Supplied material section start

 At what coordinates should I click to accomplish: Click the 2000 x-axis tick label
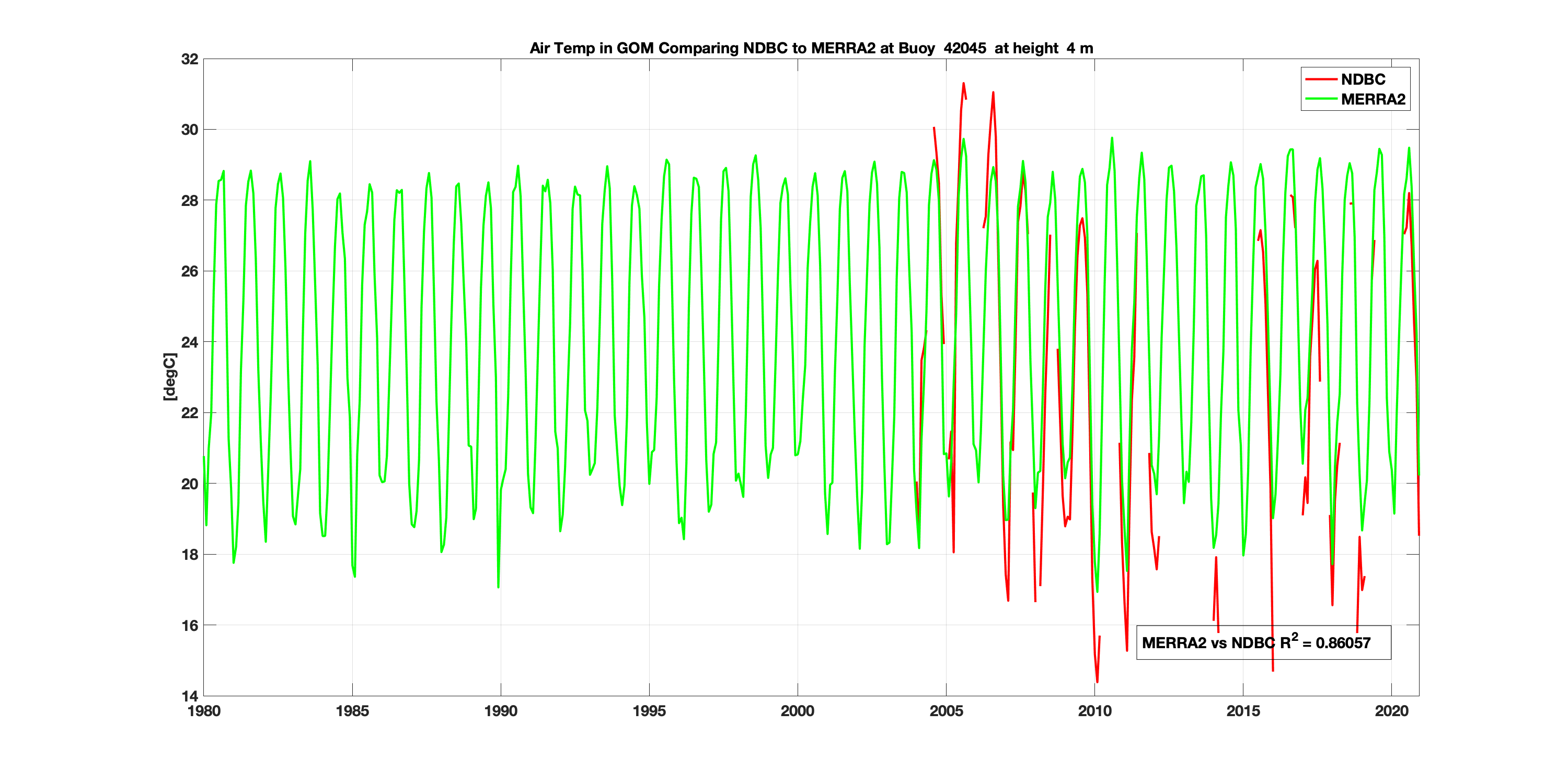798,711
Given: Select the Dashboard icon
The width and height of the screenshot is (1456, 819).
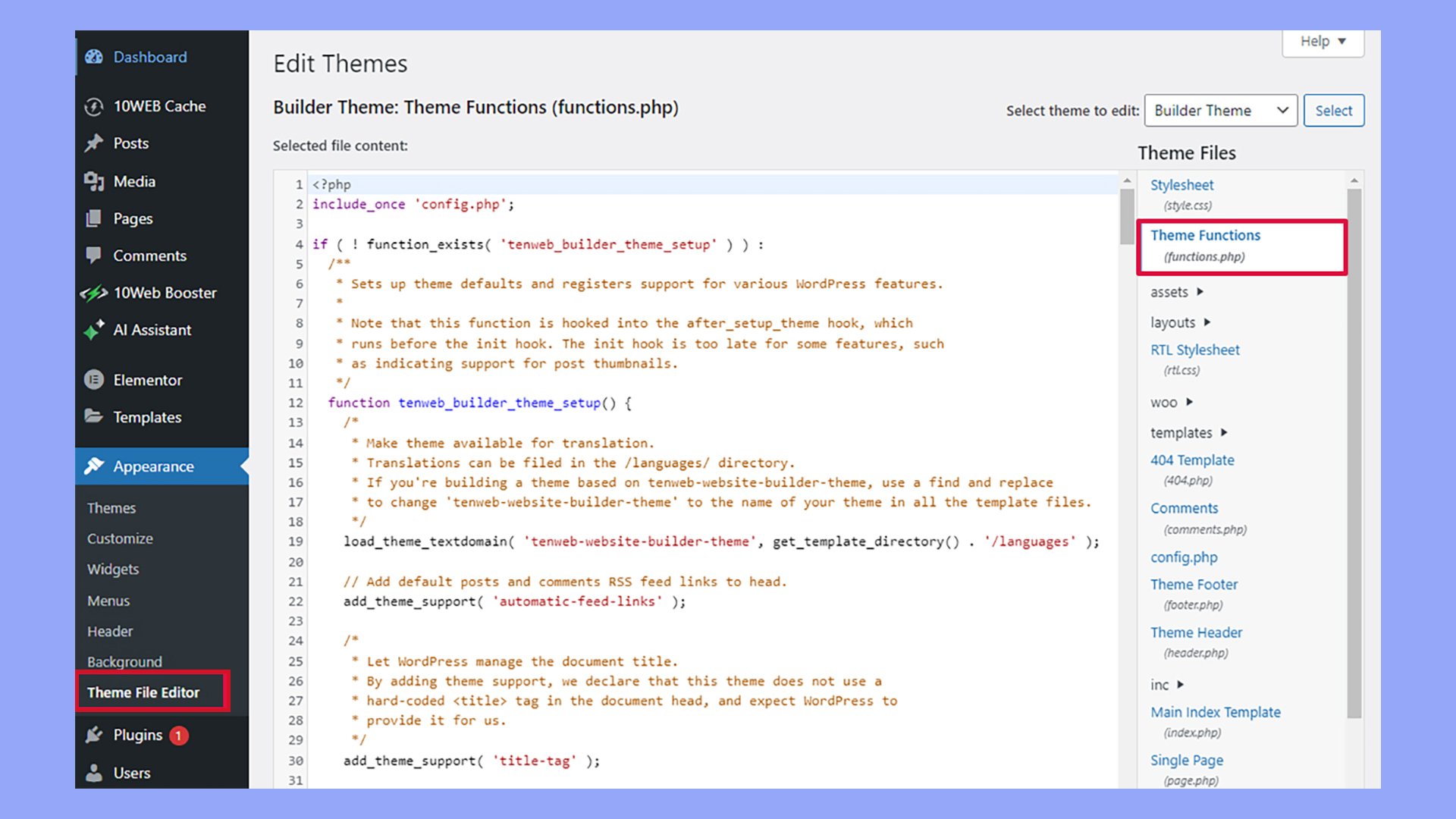Looking at the screenshot, I should (x=93, y=57).
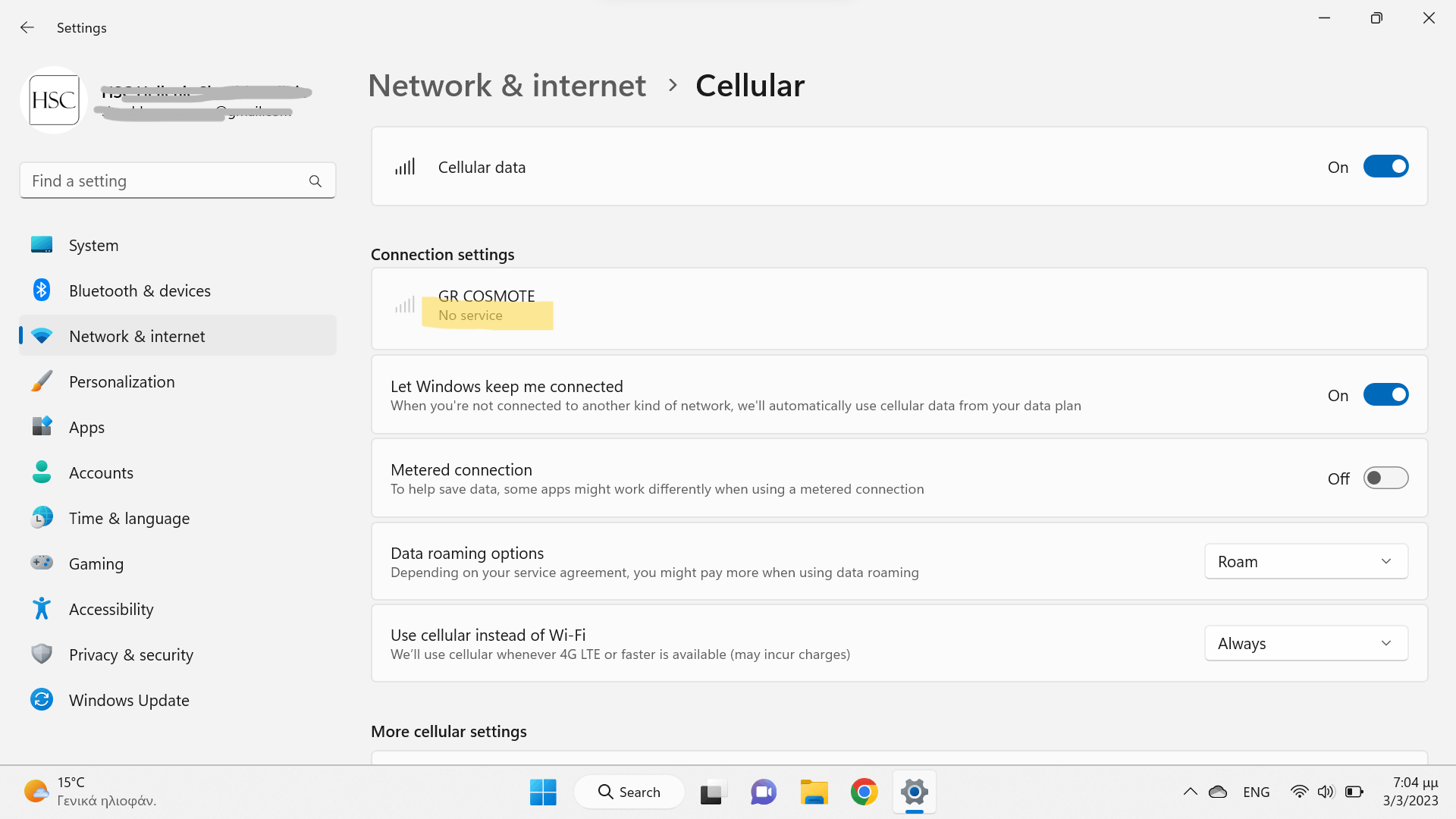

Supplied material section end

# [Work request]
Give the data again word for word, without images.

# [Your solution]
 At what coordinates should I click to accomplish: Click the 2000 x-axis tick label
798,711
Given: Select the Dashboard icon
The width and height of the screenshot is (1456, 819).
Looking at the screenshot, I should (x=93, y=57).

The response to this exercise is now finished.